Harvard has launched a concerted drive to improve public school education in the Boston area as part of a broad national effort to reverse a 20-year period of non cooperation between major universities and primary and secondary schools.

The University's rejuvenated program for assisting public schools includes personal consulting by President Bok and a variety of projects under the supervision of Patricia A. Graham, dean of the Graduate School of Education.

"People at Harvard realize that improving the [public] schools in a serious issue for society," Graham said recently. "We have an obligation to take a look at schools to see how to make things better for the people in them."

20-Year Trend

Recent attempts by Harvard, Yale, Stanford and other major universities to bolster public schools have ended two decades of frustrating, unproductive relations between higher education and the schools, experts have said.
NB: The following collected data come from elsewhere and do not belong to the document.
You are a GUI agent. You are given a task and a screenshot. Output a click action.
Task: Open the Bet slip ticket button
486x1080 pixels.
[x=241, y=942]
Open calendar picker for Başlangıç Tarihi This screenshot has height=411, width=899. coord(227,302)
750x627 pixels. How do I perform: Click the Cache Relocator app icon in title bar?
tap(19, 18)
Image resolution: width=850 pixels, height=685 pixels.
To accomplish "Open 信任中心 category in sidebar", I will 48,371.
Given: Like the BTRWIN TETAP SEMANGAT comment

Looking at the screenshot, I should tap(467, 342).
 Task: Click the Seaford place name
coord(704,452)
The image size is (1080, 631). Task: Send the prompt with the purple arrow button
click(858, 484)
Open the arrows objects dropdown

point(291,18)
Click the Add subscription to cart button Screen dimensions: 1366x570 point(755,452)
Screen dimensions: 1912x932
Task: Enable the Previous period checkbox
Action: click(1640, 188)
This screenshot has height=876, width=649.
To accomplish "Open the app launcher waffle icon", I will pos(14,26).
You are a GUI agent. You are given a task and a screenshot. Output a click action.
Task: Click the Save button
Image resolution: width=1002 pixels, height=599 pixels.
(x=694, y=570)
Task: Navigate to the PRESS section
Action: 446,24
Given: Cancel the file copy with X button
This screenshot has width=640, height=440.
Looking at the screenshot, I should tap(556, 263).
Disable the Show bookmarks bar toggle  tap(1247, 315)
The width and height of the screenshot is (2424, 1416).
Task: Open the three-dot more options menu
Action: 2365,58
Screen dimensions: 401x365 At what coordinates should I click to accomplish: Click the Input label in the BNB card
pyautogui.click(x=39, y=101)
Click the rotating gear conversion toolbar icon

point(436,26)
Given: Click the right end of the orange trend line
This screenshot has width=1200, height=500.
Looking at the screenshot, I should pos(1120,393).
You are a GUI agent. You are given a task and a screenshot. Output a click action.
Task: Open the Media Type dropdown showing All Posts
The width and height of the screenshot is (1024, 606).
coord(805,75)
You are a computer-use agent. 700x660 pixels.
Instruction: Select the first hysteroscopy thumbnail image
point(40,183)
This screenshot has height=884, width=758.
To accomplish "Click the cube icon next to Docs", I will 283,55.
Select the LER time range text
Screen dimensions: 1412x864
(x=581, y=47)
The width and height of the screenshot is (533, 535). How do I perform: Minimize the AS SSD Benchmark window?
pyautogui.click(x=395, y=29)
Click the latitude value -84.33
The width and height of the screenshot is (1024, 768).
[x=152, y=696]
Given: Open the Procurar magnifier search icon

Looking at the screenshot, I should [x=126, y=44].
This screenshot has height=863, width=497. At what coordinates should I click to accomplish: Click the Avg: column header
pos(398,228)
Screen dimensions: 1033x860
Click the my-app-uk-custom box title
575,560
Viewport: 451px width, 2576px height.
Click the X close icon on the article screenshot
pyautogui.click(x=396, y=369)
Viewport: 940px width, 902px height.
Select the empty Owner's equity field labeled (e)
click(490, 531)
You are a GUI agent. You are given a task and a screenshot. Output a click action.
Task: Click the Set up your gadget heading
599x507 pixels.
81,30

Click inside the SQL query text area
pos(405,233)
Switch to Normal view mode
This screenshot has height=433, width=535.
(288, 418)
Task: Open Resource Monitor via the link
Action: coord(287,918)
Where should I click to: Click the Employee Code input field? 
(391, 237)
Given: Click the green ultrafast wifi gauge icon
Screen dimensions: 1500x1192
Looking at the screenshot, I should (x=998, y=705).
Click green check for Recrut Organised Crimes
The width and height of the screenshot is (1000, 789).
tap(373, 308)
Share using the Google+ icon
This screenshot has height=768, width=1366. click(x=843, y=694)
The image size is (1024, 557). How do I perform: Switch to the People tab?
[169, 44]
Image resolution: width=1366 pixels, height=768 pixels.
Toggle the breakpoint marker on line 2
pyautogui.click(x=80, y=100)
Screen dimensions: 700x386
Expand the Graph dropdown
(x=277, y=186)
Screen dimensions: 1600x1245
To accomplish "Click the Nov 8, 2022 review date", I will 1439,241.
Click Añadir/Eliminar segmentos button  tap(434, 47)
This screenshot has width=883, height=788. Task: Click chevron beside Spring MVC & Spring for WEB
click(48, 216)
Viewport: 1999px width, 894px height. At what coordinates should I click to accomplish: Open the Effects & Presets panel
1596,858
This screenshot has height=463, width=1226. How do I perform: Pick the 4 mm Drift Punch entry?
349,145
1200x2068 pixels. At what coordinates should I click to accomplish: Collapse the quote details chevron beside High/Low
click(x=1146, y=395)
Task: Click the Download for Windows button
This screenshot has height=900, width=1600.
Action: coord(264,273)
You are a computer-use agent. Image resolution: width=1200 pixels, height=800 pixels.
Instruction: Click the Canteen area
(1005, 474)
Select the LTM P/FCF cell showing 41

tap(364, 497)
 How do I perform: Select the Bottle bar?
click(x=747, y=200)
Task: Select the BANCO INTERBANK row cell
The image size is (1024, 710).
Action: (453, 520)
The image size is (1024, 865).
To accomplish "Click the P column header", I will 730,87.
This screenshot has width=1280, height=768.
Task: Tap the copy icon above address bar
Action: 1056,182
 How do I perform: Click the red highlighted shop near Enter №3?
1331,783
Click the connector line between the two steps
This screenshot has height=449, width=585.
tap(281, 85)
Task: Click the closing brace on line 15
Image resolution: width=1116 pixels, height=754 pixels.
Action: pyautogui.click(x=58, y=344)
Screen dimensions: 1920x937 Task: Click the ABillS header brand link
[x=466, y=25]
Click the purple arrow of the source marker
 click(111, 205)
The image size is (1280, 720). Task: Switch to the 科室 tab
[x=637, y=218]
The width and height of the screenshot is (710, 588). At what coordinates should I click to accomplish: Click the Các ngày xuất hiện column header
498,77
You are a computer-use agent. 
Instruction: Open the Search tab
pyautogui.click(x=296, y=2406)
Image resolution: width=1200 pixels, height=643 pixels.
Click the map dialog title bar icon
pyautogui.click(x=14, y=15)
The rift, which developed by the early 1960s, resulted from "a lack of dialogue between higher and lower education," said Robert Hochstein, director of communications for the Carnegie Foundation. The foundation sponsors a blue-ribbon panel on public education, which includes Bok and other university presidents.

As part of his work for the two-year-old Carnegie panel. Bok "visits schools throughout the country to see first hand what has been going on, providing ideas and thoughts on what can be done to improve public education," Hochstein said.

Hochstein emphasized that university attention to public education is largely "based upon concern of the type of student arriving on campus."

Bok, who is on vacation, could not be reached for comment.

Harvard's Ed School this summer initiated the Boston Harvard School Development Project to "provide support to principals and make schools more effective," said Susan M. Johnson, program coordinator for the University.

Principals enrolled in the program attend seminars at the Ed School's Principals' Center and consult regularly with Ed School professors. The Ed School is now considering a broader program to establish a network of such centers across the country, Johnson said.

Similar efforts are underway at Yale's Teachers' Institute Said Institute Director James R. Vivian: "We are on the threshold of a time when universities across the country realize that it is very important that we be engaged in secondary education."